» RECORDS FOR THE EXERCISE

·····

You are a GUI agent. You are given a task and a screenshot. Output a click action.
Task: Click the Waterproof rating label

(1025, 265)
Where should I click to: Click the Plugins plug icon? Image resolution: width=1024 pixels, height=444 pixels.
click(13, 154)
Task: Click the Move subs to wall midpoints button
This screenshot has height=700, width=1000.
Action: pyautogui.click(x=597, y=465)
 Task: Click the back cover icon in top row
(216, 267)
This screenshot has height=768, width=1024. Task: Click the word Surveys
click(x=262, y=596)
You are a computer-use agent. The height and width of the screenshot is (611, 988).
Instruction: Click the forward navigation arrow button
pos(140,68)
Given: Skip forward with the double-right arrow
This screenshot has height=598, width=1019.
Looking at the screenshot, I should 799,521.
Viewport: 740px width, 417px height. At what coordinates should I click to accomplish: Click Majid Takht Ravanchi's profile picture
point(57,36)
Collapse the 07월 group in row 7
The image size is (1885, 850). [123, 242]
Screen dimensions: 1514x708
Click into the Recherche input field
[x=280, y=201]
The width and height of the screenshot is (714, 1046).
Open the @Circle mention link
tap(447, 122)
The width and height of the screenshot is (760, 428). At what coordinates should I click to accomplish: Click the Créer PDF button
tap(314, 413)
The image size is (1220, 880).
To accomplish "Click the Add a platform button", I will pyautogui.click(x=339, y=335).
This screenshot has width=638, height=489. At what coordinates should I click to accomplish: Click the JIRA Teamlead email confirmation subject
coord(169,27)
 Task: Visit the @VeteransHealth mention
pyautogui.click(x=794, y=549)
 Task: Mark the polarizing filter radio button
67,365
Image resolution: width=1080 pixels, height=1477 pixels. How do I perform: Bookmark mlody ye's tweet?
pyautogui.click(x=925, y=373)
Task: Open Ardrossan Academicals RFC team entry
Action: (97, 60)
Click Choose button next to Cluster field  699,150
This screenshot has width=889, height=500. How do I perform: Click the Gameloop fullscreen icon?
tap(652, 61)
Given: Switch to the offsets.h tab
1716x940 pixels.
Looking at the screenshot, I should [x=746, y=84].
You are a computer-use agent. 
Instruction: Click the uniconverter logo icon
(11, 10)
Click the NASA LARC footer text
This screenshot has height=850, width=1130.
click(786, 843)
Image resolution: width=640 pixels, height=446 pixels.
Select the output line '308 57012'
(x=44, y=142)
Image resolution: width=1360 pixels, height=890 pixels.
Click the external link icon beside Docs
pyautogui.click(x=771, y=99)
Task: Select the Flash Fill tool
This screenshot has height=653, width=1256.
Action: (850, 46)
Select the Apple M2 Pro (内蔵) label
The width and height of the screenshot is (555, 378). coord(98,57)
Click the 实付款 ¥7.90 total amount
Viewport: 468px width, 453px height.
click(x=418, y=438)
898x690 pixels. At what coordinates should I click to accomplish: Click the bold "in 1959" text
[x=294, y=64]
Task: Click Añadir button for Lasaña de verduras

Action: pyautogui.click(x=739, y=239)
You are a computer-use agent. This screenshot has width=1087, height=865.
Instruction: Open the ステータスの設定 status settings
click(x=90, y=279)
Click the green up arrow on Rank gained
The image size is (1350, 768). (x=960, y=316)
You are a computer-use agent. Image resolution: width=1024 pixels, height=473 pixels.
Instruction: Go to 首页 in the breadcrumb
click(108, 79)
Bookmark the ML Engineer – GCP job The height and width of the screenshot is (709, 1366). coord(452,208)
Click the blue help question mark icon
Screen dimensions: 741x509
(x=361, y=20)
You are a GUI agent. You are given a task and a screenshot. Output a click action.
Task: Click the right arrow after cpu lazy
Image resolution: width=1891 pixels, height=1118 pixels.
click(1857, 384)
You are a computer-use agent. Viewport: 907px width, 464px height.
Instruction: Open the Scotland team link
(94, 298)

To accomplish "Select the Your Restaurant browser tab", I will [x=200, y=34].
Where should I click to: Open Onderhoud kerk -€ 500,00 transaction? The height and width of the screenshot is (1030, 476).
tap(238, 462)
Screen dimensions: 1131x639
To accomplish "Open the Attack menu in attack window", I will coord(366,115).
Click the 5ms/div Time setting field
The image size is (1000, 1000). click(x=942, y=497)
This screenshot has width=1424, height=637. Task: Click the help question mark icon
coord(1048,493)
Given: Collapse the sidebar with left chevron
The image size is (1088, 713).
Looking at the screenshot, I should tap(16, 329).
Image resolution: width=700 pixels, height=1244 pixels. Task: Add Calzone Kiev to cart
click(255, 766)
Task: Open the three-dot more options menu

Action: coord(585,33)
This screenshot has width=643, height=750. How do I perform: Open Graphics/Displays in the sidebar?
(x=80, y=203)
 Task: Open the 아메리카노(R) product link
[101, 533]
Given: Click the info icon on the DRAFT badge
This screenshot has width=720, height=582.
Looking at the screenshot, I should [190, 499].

·····

» EXERCISE GOAL
All the entries should be written out again precisely.

» RESULT FOR THIS EXERCISE
You are a GUI agent. You are given a task and a screenshot. Output a click action.
Task: Click the Waterproof rating label

(1025, 265)
Where should I click to: Click the Plugins plug icon? Image resolution: width=1024 pixels, height=444 pixels.
click(13, 154)
Task: Click the Move subs to wall midpoints button
This screenshot has height=700, width=1000.
Action: pyautogui.click(x=597, y=465)
 Task: Click the back cover icon in top row
(216, 267)
This screenshot has height=768, width=1024. Task: Click the word Surveys
click(x=262, y=596)
You are a computer-use agent. The height and width of the screenshot is (611, 988).
Instruction: Click the forward navigation arrow button
pos(140,68)
Given: Skip forward with the double-right arrow
This screenshot has height=598, width=1019.
Looking at the screenshot, I should 799,521.
Viewport: 740px width, 417px height. At what coordinates should I click to accomplish: Click Majid Takht Ravanchi's profile picture
point(57,36)
Collapse the 07월 group in row 7
The image size is (1885, 850). [123, 242]
Screen dimensions: 1514x708
Click into the Recherche input field
[x=280, y=201]
The width and height of the screenshot is (714, 1046).
Open the @Circle mention link
tap(447, 122)
The width and height of the screenshot is (760, 428). At what coordinates should I click to accomplish: Click the Créer PDF button
tap(314, 413)
The image size is (1220, 880).
To accomplish "Click the Add a platform button", I will pyautogui.click(x=339, y=335).
This screenshot has width=638, height=489. At what coordinates should I click to accomplish: Click the JIRA Teamlead email confirmation subject
coord(169,27)
 Task: Visit the @VeteransHealth mention
pyautogui.click(x=794, y=549)
 Task: Mark the polarizing filter radio button
67,365
Image resolution: width=1080 pixels, height=1477 pixels. How do I perform: Bookmark mlody ye's tweet?
pyautogui.click(x=925, y=373)
Task: Open Ardrossan Academicals RFC team entry
Action: (97, 60)
Click Choose button next to Cluster field  699,150
This screenshot has width=889, height=500. How do I perform: Click the Gameloop fullscreen icon?
tap(652, 61)
Given: Switch to the offsets.h tab
1716x940 pixels.
Looking at the screenshot, I should [x=746, y=84].
You are a computer-use agent. 
Instruction: Click the uniconverter logo icon
(11, 10)
Click the NASA LARC footer text
This screenshot has height=850, width=1130.
click(786, 843)
Image resolution: width=640 pixels, height=446 pixels.
Select the output line '308 57012'
(x=44, y=142)
Image resolution: width=1360 pixels, height=890 pixels.
Click the external link icon beside Docs
pyautogui.click(x=771, y=99)
Task: Select the Flash Fill tool
This screenshot has height=653, width=1256.
Action: (850, 46)
Select the Apple M2 Pro (内蔵) label
The width and height of the screenshot is (555, 378). coord(98,57)
Click the 实付款 ¥7.90 total amount
Viewport: 468px width, 453px height.
click(x=418, y=438)
898x690 pixels. At what coordinates should I click to accomplish: Click the bold "in 1959" text
[x=294, y=64]
Task: Click Añadir button for Lasaña de verduras

Action: pyautogui.click(x=739, y=239)
You are a computer-use agent. This screenshot has width=1087, height=865.
Instruction: Open the ステータスの設定 status settings
click(x=90, y=279)
Click the green up arrow on Rank gained
The image size is (1350, 768). (x=960, y=316)
You are a computer-use agent. Image resolution: width=1024 pixels, height=473 pixels.
Instruction: Go to 首页 in the breadcrumb
click(108, 79)
Bookmark the ML Engineer – GCP job The height and width of the screenshot is (709, 1366). coord(452,208)
Click the blue help question mark icon
Screen dimensions: 741x509
(x=361, y=20)
You are a GUI agent. You are given a task and a screenshot. Output a click action.
Task: Click the right arrow after cpu lazy
Image resolution: width=1891 pixels, height=1118 pixels.
click(1857, 384)
You are a computer-use agent. Viewport: 907px width, 464px height.
Instruction: Open the Scotland team link
(94, 298)

To accomplish "Select the Your Restaurant browser tab", I will [x=200, y=34].
Where should I click to: Open Onderhoud kerk -€ 500,00 transaction? The height and width of the screenshot is (1030, 476).
tap(238, 462)
Screen dimensions: 1131x639
To accomplish "Open the Attack menu in attack window", I will coord(366,115).
Click the 5ms/div Time setting field
The image size is (1000, 1000). click(x=942, y=497)
This screenshot has width=1424, height=637. Task: Click the help question mark icon
coord(1048,493)
Given: Collapse the sidebar with left chevron
The image size is (1088, 713).
Looking at the screenshot, I should tap(16, 329).
Image resolution: width=700 pixels, height=1244 pixels. Task: Add Calzone Kiev to cart
click(255, 766)
Task: Open the three-dot more options menu

Action: coord(585,33)
This screenshot has width=643, height=750. How do I perform: Open Graphics/Displays in the sidebar?
(x=80, y=203)
 Task: Open the 아메리카노(R) product link
[101, 533]
Given: Click the info icon on the DRAFT badge
This screenshot has width=720, height=582.
Looking at the screenshot, I should [190, 499].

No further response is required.